--- Supplied material Enclosed Below ---

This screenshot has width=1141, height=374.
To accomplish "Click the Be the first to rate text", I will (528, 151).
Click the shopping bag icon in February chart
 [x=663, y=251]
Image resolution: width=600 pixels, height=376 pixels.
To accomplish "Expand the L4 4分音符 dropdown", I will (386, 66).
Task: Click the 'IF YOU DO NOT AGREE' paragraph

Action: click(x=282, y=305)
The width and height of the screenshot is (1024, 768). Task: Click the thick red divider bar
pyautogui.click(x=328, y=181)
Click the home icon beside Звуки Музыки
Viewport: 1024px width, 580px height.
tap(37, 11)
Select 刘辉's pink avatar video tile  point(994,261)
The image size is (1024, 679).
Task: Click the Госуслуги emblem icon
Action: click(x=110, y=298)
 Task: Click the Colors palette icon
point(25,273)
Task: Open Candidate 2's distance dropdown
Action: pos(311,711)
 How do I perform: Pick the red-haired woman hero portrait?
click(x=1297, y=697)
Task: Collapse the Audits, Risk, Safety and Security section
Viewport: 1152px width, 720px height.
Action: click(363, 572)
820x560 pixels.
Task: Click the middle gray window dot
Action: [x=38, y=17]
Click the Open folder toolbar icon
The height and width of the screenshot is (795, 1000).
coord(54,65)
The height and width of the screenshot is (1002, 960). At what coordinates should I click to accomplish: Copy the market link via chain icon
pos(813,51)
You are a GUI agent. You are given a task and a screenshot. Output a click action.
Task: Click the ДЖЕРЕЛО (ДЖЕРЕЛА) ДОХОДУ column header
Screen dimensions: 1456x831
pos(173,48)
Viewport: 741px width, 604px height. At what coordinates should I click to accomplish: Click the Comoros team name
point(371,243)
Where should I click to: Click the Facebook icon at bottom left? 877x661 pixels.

--- End of Enclosed Supplied material ---

◆ **Brief**
Filter the records for lines holding the string "will". Copy each one.

◆ **Answer section**
To accomplish "Click the Be the first to rate text", I will (528, 151).
To accomplish "Expand the L4 4分音符 dropdown", I will (386, 66).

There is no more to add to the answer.